AIM:
Reproduce the records below exactly, everything from the line containing "Screen dimensions: 600x495" down to the line containing "pos(25,104)", and leave the pictures out of your answer.

A data block:
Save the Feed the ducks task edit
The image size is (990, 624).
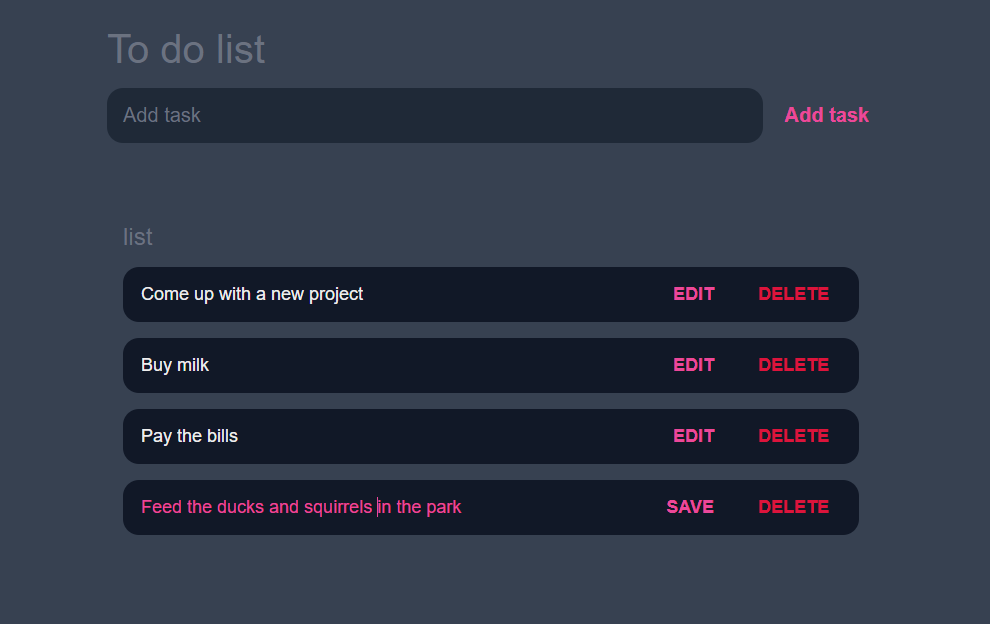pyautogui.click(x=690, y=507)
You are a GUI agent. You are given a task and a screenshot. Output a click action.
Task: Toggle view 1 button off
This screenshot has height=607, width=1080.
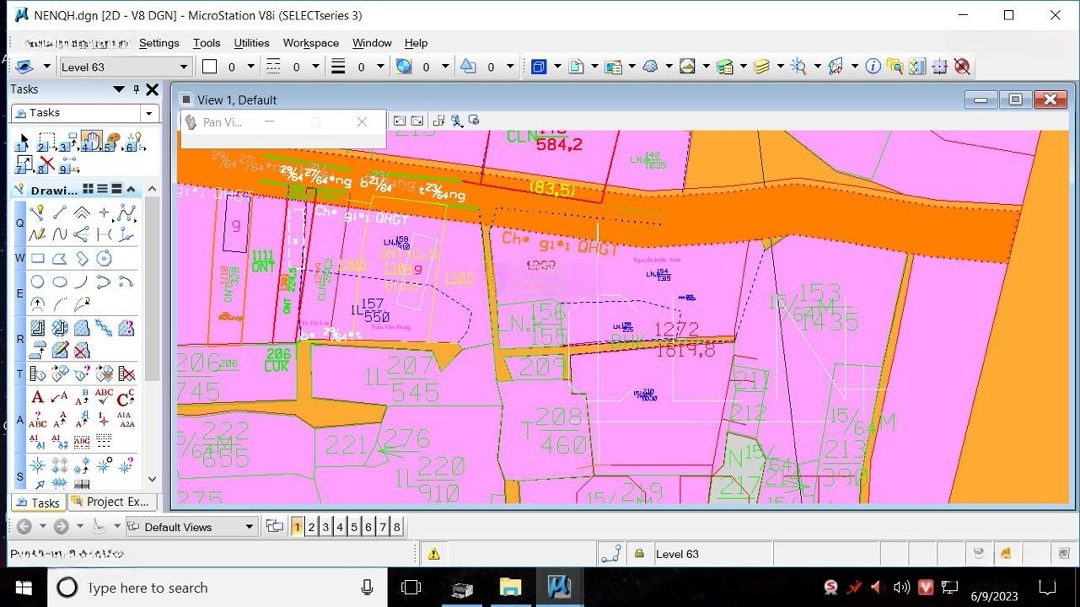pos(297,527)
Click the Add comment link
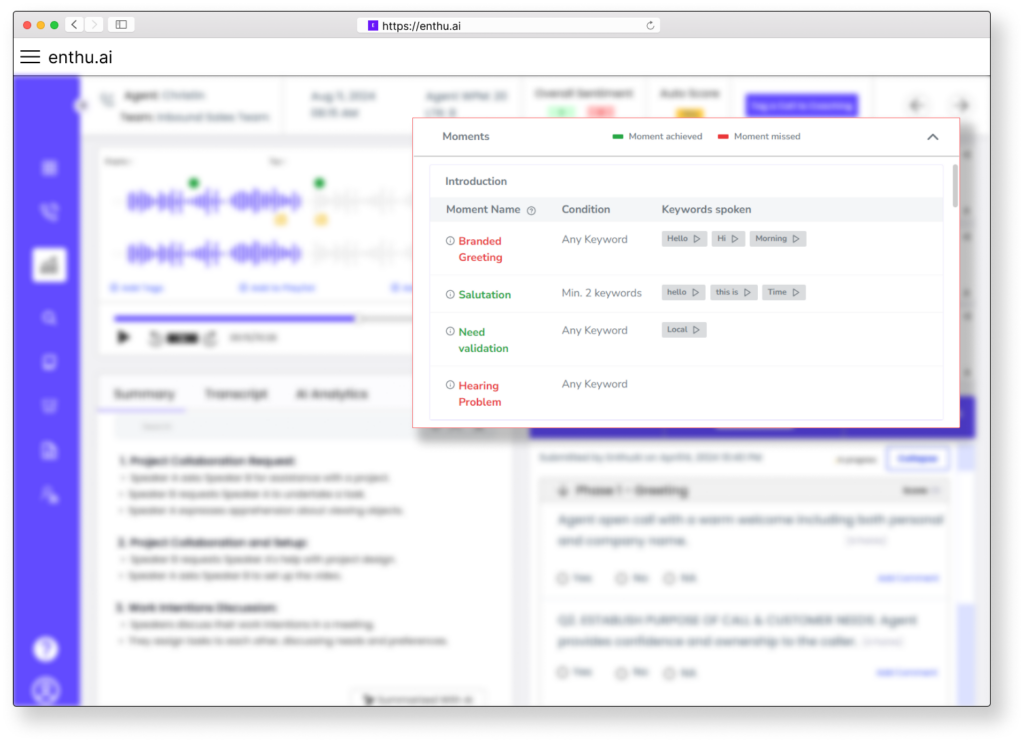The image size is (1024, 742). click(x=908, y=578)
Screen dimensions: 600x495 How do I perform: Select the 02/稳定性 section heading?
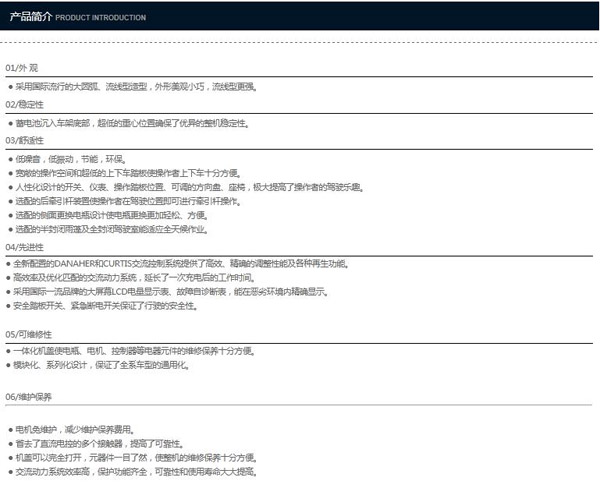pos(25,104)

==

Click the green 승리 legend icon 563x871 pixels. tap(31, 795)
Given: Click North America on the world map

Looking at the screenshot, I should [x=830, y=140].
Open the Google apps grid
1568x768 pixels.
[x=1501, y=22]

EXERCISE ANSWER:
Screen dimensions: 600x495 How do I perform: Select the 02/稳定性 section heading?
pos(25,104)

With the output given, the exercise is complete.